### Set task
Please find each line in the records below that contains the string "tree" and copy it out in full. Case counts.

### Recorded information
## begin

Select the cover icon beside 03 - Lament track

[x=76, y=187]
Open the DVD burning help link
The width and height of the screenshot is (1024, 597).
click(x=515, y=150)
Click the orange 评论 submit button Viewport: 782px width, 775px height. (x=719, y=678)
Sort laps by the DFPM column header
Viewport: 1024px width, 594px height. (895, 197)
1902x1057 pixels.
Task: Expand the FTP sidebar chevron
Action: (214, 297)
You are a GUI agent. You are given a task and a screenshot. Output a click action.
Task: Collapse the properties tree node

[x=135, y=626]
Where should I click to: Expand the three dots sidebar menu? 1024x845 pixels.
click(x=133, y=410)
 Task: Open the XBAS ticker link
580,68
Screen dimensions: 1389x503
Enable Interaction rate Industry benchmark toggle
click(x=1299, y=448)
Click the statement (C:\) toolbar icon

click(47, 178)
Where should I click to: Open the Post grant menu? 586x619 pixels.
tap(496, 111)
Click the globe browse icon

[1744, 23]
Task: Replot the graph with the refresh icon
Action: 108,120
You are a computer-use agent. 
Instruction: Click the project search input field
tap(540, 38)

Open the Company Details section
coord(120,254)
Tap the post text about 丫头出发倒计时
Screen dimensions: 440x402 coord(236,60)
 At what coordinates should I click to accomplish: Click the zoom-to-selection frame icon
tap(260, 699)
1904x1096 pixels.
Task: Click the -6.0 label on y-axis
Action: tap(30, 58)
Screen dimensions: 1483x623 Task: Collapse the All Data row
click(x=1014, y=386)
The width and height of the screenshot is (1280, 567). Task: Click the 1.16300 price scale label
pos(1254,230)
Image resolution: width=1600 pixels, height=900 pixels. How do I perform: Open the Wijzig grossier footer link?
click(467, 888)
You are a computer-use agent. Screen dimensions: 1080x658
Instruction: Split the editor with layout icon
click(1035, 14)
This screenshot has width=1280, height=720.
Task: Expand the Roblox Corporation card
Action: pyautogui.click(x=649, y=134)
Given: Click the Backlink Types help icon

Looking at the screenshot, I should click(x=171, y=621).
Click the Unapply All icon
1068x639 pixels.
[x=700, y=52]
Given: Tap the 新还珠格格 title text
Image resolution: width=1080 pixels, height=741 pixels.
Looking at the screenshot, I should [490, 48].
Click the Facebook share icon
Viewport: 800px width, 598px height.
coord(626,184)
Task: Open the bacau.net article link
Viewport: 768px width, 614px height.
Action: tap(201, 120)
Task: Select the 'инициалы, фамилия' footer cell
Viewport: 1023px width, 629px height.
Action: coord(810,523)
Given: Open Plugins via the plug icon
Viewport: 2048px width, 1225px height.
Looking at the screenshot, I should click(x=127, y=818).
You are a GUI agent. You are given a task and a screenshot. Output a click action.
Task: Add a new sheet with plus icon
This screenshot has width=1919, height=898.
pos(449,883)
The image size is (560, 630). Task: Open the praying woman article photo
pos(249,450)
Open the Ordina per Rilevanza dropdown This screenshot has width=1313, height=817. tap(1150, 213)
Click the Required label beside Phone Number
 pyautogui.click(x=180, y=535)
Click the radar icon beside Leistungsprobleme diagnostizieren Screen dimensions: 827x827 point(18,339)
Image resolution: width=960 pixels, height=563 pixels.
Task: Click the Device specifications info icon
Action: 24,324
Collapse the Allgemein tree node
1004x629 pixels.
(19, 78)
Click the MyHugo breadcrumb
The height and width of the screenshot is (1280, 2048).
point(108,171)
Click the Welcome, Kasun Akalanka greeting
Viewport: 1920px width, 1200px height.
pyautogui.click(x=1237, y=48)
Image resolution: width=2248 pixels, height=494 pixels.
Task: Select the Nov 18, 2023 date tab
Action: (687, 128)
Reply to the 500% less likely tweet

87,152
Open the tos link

## end

### Correct output
Task: Collapse the properties tree node
Collapse the Allgemein tree node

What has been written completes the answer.